— BEGIN Provided entries —
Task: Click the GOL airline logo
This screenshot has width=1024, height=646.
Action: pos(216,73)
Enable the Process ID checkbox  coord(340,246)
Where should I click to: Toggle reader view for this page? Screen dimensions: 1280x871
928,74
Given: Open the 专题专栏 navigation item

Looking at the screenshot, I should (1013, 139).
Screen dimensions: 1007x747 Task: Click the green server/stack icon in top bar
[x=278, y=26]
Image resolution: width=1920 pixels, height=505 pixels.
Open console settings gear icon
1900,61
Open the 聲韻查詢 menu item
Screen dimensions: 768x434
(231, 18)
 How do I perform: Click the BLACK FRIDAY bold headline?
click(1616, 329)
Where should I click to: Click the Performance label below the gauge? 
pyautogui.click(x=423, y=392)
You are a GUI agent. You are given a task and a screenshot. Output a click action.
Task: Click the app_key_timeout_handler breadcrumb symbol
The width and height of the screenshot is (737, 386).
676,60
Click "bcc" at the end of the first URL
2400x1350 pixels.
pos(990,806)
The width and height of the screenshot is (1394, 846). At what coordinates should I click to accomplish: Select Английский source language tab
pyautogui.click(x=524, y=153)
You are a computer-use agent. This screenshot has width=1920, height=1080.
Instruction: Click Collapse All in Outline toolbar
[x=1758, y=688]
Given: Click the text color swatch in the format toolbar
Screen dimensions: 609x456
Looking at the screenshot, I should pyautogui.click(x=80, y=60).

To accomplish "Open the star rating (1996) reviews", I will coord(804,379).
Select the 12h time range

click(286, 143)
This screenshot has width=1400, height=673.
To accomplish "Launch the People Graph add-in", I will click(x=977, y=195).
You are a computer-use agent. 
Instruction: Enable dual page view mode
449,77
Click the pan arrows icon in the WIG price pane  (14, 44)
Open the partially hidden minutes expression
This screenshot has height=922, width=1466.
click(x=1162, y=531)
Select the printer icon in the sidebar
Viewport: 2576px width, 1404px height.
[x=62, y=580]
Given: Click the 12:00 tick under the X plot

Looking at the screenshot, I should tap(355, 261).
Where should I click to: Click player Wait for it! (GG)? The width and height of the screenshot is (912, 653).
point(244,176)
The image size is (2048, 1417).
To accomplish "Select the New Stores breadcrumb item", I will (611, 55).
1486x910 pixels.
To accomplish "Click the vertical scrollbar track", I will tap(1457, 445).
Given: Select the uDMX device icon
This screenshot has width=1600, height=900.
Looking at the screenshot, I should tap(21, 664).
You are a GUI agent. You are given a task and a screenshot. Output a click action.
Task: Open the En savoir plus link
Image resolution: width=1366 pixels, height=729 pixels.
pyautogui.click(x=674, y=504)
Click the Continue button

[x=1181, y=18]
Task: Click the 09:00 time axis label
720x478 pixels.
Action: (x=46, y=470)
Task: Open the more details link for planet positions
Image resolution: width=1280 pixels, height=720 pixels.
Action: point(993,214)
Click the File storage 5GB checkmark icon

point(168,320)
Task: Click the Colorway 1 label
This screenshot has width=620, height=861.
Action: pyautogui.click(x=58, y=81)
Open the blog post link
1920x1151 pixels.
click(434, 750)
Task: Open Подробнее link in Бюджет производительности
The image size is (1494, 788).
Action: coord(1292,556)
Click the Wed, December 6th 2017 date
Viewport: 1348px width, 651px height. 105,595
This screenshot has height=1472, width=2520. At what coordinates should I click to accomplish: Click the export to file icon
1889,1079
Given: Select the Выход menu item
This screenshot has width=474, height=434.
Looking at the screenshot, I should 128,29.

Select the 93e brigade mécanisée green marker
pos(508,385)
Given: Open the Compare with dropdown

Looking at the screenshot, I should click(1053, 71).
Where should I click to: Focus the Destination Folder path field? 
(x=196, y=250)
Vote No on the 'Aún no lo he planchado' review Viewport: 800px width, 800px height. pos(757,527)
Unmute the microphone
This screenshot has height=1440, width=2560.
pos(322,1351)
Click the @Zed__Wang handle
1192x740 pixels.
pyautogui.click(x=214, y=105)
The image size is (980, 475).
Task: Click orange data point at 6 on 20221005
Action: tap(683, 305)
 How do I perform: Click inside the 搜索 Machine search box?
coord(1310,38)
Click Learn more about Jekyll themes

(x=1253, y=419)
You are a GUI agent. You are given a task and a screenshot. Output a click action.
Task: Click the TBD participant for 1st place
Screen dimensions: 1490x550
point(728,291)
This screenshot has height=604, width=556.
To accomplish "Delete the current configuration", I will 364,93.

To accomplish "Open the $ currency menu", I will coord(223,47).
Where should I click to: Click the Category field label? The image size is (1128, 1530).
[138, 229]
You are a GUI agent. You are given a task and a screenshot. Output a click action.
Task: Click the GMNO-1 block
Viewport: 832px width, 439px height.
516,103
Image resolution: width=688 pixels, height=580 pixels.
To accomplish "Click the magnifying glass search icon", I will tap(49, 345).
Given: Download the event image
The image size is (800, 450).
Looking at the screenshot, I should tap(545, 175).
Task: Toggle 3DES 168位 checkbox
— END Provided entries —
_Problem statement_:
Edit the items above by replacing "GUI agent" with "interface agent" wherever it occurs, and give all the items again with nothing else changed.

_Result below_:
Task: Click the GOL airline logo
This screenshot has width=1024, height=646.
Action: pos(216,73)
Enable the Process ID checkbox  coord(340,246)
Where should I click to: Toggle reader view for this page? Screen dimensions: 1280x871
928,74
Given: Open the 专题专栏 navigation item

Looking at the screenshot, I should (1013, 139).
Screen dimensions: 1007x747 Task: Click the green server/stack icon in top bar
[x=278, y=26]
Image resolution: width=1920 pixels, height=505 pixels.
Open console settings gear icon
1900,61
Open the 聲韻查詢 menu item
Screen dimensions: 768x434
(231, 18)
 How do I perform: Click the BLACK FRIDAY bold headline?
click(1616, 329)
Where should I click to: Click the Performance label below the gauge? 
pyautogui.click(x=423, y=392)
You are a interface agent. You are given a task and a screenshot. Output a click action.
Task: Click the app_key_timeout_handler breadcrumb symbol
The width and height of the screenshot is (737, 386).
676,60
Click "bcc" at the end of the first URL
2400x1350 pixels.
pos(990,806)
The width and height of the screenshot is (1394, 846). At what coordinates should I click to accomplish: Select Английский source language tab
pyautogui.click(x=524, y=153)
You are a computer-use agent. This screenshot has width=1920, height=1080.
Instruction: Click Collapse All in Outline toolbar
[x=1758, y=688]
Given: Click the text color swatch in the format toolbar
Screen dimensions: 609x456
Looking at the screenshot, I should pyautogui.click(x=80, y=60).

To accomplish "Open the star rating (1996) reviews", I will coord(804,379).
Select the 12h time range

click(286, 143)
This screenshot has width=1400, height=673.
To accomplish "Launch the People Graph add-in", I will click(x=977, y=195).
You are a computer-use agent. 
Instruction: Enable dual page view mode
449,77
Click the pan arrows icon in the WIG price pane  (14, 44)
Open the partially hidden minutes expression
This screenshot has height=922, width=1466.
click(x=1162, y=531)
Select the printer icon in the sidebar
Viewport: 2576px width, 1404px height.
[x=62, y=580]
Given: Click the 12:00 tick under the X plot

Looking at the screenshot, I should tap(355, 261).
Where should I click to: Click player Wait for it! (GG)? The width and height of the screenshot is (912, 653).
point(244,176)
The image size is (2048, 1417).
To accomplish "Select the New Stores breadcrumb item", I will (611, 55).
1486x910 pixels.
To accomplish "Click the vertical scrollbar track", I will tap(1457, 445).
Given: Select the uDMX device icon
This screenshot has width=1600, height=900.
Looking at the screenshot, I should tap(21, 664).
You are a interface agent. You are given a task and a screenshot. Output a click action.
Task: Open the En savoir plus link
Image resolution: width=1366 pixels, height=729 pixels.
pyautogui.click(x=674, y=504)
Click the Continue button

[x=1181, y=18]
Task: Click the 09:00 time axis label
720x478 pixels.
Action: (x=46, y=470)
Task: Open the more details link for planet positions
Image resolution: width=1280 pixels, height=720 pixels.
Action: point(993,214)
Click the File storage 5GB checkmark icon

point(168,320)
Task: Click the Colorway 1 label
This screenshot has width=620, height=861.
Action: pyautogui.click(x=58, y=81)
Open the blog post link
1920x1151 pixels.
click(434, 750)
Task: Open Подробнее link in Бюджет производительности
The image size is (1494, 788).
Action: coord(1292,556)
Click the Wed, December 6th 2017 date
Viewport: 1348px width, 651px height. 105,595
This screenshot has height=1472, width=2520. At what coordinates should I click to accomplish: Click the export to file icon
1889,1079
Given: Select the Выход menu item
This screenshot has width=474, height=434.
Looking at the screenshot, I should 128,29.

Select the 93e brigade mécanisée green marker
pos(508,385)
Given: Open the Compare with dropdown

Looking at the screenshot, I should click(1053, 71).
Where should I click to: Focus the Destination Folder path field? 
(x=196, y=250)
Vote No on the 'Aún no lo he planchado' review Viewport: 800px width, 800px height. pos(757,527)
Unmute the microphone
This screenshot has height=1440, width=2560.
pos(322,1351)
Click the @Zed__Wang handle
1192x740 pixels.
pyautogui.click(x=214, y=105)
The image size is (980, 475).
Task: Click orange data point at 6 on 20221005
Action: tap(683, 305)
 How do I perform: Click inside the 搜索 Machine search box?
coord(1310,38)
Click Learn more about Jekyll themes

(x=1253, y=419)
You are a interface agent. You are given a task and a screenshot. Output a click action.
Task: Click the TBD participant for 1st place
Screen dimensions: 1490x550
point(728,291)
This screenshot has height=604, width=556.
To accomplish "Delete the current configuration", I will 364,93.

To accomplish "Open the $ currency menu", I will coord(223,47).
Where should I click to: Click the Category field label? The image size is (1128, 1530).
[138, 229]
You are a interface agent. You are given a task and a screenshot. Output a click action.
Task: Click the GMNO-1 block
Viewport: 832px width, 439px height.
516,103
Image resolution: width=688 pixels, height=580 pixels.
To accomplish "Click the magnifying glass search icon", I will tap(49, 345).
Given: Download the event image
The image size is (800, 450).
Looking at the screenshot, I should tap(545, 175).
Task: Toggle 3DES 168位 checkbox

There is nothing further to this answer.